Exercise brief:
The entries are to be duplicated exactly, with nothing left out.

(Records from a collection)
----------------------------------------
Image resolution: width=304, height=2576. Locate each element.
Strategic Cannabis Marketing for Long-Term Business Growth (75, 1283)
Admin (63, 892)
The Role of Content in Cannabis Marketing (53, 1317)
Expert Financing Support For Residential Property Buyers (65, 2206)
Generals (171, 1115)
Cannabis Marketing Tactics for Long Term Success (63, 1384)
----------------------------------------
Output of the exercise:
Image resolution: width=304, height=2576. Locate each element.
Strategic Cannabis Marketing for Long-Term Business Growth (75, 1283)
Admin (63, 892)
The Role of Content in Cannabis Marketing (53, 1317)
Expert Financing Support For Residential Property Buyers (65, 2206)
Generals (171, 1115)
Cannabis Marketing Tactics for Long Term Success (63, 1384)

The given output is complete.